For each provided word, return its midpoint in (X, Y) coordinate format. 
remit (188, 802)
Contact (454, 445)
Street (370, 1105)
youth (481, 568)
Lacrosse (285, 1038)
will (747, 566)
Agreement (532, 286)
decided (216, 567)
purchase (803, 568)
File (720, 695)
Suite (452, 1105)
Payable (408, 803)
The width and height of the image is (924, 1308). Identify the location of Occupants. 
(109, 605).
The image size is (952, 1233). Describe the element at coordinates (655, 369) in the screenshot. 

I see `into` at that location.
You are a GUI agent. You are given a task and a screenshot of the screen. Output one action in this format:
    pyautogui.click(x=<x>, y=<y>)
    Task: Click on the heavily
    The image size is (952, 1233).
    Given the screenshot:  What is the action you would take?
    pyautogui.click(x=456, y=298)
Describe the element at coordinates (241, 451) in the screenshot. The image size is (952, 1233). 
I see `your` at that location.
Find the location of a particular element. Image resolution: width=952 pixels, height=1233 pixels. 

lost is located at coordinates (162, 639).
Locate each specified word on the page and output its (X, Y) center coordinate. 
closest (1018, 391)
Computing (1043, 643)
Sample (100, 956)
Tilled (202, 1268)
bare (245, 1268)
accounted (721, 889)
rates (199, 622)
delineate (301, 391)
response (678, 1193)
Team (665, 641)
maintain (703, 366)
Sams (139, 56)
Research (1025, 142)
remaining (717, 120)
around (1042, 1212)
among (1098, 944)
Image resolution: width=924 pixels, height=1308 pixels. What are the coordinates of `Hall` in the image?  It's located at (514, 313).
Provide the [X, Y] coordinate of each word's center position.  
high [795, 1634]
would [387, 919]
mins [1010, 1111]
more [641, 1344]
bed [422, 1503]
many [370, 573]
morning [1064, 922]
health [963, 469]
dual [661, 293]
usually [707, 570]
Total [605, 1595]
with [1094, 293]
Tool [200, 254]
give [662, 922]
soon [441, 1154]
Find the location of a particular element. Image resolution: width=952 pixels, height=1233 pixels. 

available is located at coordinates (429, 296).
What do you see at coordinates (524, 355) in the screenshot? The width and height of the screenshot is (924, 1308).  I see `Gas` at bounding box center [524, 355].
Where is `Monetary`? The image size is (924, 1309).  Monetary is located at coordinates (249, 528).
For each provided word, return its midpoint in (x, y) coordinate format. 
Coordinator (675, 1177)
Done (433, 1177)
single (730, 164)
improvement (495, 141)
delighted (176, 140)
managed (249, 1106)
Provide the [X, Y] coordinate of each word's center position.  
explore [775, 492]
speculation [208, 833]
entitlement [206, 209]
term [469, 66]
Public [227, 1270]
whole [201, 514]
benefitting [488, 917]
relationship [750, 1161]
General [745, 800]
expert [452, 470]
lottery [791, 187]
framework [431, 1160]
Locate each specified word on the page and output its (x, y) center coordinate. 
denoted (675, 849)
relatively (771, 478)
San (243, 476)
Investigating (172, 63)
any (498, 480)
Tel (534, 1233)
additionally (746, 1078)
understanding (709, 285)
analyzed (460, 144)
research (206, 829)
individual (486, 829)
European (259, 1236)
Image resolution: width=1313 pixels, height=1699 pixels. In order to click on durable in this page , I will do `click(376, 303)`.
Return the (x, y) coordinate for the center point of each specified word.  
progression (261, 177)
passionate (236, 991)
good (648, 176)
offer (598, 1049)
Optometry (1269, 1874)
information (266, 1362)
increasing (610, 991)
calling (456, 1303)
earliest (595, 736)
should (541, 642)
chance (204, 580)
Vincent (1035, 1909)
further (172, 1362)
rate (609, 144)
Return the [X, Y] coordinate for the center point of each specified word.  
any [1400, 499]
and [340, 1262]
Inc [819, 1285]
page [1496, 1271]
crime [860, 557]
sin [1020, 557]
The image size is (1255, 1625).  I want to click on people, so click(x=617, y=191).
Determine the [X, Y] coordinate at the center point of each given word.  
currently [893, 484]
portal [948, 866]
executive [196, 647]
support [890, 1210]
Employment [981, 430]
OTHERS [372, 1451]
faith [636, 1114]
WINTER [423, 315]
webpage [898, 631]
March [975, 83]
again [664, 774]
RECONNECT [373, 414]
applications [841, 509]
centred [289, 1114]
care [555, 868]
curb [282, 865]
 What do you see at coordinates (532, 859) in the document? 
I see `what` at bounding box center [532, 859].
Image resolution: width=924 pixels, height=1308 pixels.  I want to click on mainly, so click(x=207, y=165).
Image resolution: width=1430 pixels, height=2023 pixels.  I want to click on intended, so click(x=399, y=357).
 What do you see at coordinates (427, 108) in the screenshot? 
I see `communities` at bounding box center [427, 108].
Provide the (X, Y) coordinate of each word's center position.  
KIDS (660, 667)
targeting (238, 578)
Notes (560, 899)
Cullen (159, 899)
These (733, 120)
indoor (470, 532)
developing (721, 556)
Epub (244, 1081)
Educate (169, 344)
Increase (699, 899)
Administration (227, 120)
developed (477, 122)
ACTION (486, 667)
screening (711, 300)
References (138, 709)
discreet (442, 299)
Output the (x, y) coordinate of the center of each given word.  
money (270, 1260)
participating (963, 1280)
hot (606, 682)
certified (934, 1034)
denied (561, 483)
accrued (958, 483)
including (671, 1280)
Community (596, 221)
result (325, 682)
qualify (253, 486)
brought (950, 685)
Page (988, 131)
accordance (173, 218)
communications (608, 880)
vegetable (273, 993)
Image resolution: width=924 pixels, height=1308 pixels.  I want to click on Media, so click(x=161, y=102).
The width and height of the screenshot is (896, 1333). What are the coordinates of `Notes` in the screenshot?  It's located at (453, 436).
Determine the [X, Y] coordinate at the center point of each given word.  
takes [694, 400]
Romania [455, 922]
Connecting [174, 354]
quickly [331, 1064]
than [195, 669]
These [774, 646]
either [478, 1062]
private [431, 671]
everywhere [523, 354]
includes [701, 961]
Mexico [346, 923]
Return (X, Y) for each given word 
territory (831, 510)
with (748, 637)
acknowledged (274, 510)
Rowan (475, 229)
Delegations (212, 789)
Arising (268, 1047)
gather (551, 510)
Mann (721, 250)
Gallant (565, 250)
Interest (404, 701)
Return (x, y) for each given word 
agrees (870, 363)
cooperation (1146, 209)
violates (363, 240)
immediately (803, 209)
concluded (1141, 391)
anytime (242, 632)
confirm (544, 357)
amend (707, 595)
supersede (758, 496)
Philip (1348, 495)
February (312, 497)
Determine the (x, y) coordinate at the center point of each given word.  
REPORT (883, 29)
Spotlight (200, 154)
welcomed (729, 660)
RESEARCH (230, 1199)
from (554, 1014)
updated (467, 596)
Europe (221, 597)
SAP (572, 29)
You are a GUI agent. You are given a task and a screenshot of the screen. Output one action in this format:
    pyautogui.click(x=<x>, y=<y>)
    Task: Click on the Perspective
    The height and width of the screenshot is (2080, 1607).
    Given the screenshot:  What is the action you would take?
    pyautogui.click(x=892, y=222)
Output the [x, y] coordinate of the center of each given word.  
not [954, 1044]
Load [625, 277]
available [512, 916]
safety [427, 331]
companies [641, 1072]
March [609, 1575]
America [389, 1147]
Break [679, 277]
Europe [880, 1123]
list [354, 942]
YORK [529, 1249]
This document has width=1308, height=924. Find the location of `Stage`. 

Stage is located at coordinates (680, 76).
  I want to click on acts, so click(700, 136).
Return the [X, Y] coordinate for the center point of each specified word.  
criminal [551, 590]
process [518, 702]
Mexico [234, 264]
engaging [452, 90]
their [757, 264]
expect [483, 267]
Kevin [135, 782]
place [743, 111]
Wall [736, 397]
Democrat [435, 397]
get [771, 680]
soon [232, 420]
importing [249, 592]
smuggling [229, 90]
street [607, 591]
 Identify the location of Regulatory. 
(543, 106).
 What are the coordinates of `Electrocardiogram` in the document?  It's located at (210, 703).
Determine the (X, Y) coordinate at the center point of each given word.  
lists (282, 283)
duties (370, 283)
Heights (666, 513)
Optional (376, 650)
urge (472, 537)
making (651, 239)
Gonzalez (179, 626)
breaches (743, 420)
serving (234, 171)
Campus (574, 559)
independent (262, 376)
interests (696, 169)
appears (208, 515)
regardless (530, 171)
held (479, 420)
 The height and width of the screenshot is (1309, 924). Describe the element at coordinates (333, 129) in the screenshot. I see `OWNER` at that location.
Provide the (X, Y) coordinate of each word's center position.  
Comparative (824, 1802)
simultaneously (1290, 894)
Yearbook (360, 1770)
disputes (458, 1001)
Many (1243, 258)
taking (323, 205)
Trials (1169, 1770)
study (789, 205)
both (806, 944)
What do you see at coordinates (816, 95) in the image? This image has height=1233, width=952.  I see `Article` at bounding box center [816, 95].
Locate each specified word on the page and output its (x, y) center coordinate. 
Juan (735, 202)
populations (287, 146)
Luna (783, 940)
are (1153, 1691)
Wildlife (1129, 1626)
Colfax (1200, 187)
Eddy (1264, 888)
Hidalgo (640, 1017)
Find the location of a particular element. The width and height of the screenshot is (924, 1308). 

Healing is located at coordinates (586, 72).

________________________

[Request]:
Swap "Street" for "Avenue" in the lines from the first one through the line containing "Tilled (202, 1268)", and give those lines again with nothing else changed.

[Right answer]:
For each provided word, return its midpoint in (X, Y) coordinate format. 
remit (188, 802)
Contact (454, 445)
Avenue (370, 1105)
youth (481, 568)
Lacrosse (285, 1038)
will (747, 566)
Agreement (532, 286)
decided (216, 567)
purchase (803, 568)
File (720, 695)
Suite (452, 1105)
Payable (408, 803)
The width and height of the image is (924, 1308). Identify the location of Occupants. 
(109, 605).
The image size is (952, 1233). Describe the element at coordinates (655, 369) in the screenshot. 

I see `into` at that location.
You are a GUI agent. You are given a task and a screenshot of the screen. Output one action in this format:
    pyautogui.click(x=<x>, y=<y>)
    Task: Click on the heavily
    The image size is (952, 1233).
    Given the screenshot:  What is the action you would take?
    pyautogui.click(x=456, y=298)
Describe the element at coordinates (241, 451) in the screenshot. The image size is (952, 1233). 
I see `your` at that location.
Find the location of a particular element. Image resolution: width=952 pixels, height=1233 pixels. 

lost is located at coordinates (162, 639).
Locate each specified word on the page and output its (X, Y) center coordinate. 
closest (1018, 391)
Computing (1043, 643)
Sample (100, 956)
Tilled (202, 1268)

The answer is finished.